● **DATA FOR THIS TASK**
Content starts
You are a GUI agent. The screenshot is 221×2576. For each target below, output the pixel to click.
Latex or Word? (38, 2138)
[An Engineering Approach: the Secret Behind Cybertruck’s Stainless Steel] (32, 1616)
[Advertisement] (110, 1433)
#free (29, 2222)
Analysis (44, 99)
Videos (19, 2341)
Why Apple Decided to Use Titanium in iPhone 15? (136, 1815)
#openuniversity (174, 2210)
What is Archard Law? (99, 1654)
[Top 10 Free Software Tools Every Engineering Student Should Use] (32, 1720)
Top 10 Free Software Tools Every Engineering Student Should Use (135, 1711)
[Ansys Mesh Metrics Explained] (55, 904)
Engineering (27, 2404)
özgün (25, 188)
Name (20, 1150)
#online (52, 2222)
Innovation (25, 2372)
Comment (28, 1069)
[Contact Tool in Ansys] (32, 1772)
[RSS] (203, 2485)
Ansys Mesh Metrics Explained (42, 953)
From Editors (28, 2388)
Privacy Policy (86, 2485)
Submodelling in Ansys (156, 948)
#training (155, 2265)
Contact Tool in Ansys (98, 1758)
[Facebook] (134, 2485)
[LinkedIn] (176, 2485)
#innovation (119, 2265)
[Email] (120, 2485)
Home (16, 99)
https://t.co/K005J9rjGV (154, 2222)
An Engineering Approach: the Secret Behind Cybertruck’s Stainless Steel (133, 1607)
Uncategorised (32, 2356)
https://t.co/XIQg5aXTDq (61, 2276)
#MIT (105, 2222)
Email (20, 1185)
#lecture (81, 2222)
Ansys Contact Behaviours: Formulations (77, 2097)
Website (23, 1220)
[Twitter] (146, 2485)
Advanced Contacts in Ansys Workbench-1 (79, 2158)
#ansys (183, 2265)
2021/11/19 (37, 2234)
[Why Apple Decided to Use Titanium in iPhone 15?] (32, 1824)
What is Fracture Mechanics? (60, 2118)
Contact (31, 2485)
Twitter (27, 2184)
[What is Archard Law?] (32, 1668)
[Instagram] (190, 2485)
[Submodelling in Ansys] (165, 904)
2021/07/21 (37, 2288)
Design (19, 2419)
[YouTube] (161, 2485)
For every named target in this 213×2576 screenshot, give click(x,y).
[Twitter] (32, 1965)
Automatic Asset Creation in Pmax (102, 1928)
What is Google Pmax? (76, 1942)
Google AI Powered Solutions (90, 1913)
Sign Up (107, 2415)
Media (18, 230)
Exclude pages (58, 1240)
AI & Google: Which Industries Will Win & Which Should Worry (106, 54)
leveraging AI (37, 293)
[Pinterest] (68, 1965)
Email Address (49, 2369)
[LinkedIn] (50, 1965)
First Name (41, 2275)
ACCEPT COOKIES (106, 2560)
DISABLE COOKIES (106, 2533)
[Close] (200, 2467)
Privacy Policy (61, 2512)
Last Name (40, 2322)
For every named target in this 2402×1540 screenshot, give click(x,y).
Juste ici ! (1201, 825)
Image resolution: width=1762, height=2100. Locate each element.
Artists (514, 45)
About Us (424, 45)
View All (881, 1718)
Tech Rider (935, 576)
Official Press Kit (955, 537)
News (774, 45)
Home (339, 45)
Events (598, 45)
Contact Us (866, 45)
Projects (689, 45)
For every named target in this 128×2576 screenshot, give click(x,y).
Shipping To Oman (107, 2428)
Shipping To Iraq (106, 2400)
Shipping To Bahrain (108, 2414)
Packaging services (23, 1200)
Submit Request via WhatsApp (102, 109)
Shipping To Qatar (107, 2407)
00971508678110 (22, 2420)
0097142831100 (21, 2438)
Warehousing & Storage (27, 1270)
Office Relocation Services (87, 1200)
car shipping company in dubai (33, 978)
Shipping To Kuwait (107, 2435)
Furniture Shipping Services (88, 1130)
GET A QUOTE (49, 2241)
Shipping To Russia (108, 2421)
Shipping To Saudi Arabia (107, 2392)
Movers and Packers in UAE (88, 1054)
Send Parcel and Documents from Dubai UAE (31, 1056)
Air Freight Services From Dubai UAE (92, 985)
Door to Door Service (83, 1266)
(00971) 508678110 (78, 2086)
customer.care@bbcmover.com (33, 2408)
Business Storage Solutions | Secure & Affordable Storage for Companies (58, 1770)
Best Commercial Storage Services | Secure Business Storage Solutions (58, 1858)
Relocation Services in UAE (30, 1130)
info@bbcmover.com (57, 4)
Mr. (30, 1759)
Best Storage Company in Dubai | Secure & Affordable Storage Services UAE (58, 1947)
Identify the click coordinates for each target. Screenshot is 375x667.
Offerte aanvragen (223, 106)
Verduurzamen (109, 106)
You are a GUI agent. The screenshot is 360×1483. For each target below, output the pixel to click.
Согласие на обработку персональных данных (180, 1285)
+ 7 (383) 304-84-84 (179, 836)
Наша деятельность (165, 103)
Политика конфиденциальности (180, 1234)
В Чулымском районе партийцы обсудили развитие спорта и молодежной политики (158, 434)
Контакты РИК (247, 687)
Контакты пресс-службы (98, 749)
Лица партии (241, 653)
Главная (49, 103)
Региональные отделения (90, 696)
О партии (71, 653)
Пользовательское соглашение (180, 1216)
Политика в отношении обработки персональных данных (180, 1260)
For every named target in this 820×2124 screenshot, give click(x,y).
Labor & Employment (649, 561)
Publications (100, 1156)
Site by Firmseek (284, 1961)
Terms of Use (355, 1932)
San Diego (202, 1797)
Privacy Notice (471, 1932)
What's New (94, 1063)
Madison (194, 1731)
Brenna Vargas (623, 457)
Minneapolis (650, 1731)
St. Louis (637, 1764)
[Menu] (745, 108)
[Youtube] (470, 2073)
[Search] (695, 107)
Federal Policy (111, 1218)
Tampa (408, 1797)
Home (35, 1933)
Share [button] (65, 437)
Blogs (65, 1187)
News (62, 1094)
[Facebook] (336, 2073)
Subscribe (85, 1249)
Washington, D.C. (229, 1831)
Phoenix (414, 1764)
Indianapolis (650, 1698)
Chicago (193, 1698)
Content ends
● **REQUIREMENT**
In the listing above, locate the line containing "What is Archard Law? (99, 1654)" and the line containing "[Twitter] (32, 1965)", then transcribe both and every line between them verbatim.

● **SOLUTION FOR THIS EXERCISE**
What is Archard Law? (99, 1654)
[Top 10 Free Software Tools Every Engineering Student Should Use] (32, 1720)
Top 10 Free Software Tools Every Engineering Student Should Use (135, 1711)
[Ansys Mesh Metrics Explained] (55, 904)
Engineering (27, 2404)
özgün (25, 188)
Name (20, 1150)
#online (52, 2222)
Innovation (25, 2372)
Comment (28, 1069)
[Contact Tool in Ansys] (32, 1772)
[RSS] (203, 2485)
Ansys Mesh Metrics Explained (42, 953)
From Editors (28, 2388)
Privacy Policy (86, 2485)
Submodelling in Ansys (156, 948)
#training (155, 2265)
Contact Tool in Ansys (98, 1758)
[Facebook] (134, 2485)
[LinkedIn] (176, 2485)
#innovation (119, 2265)
[Email] (120, 2485)
Home (16, 99)
https://t.co/K005J9rjGV (154, 2222)
An Engineering Approach: the Secret Behind Cybertruck’s Stainless Steel (133, 1607)
Uncategorised (32, 2356)
https://t.co/XIQg5aXTDq (61, 2276)
#MIT (105, 2222)
Email (20, 1185)
#lecture (81, 2222)
Ansys Contact Behaviours: Formulations (77, 2097)
Website (23, 1220)
[Twitter] (146, 2485)
Advanced Contacts in Ansys Workbench-1 (79, 2158)
#ansys (183, 2265)
2021/11/19 (37, 2234)
[Why Apple Decided to Use Titanium in iPhone 15?] (32, 1824)
What is Fracture Mechanics? (60, 2118)
Contact (31, 2485)
Twitter (27, 2184)
[What is Archard Law?] (32, 1668)
[Instagram] (190, 2485)
[Submodelling in Ansys] (165, 904)
2021/07/21 (37, 2288)
Design (19, 2419)
[YouTube] (161, 2485)
For every named target in this 213×2576 screenshot, give click(x,y).
[Twitter] (32, 1965)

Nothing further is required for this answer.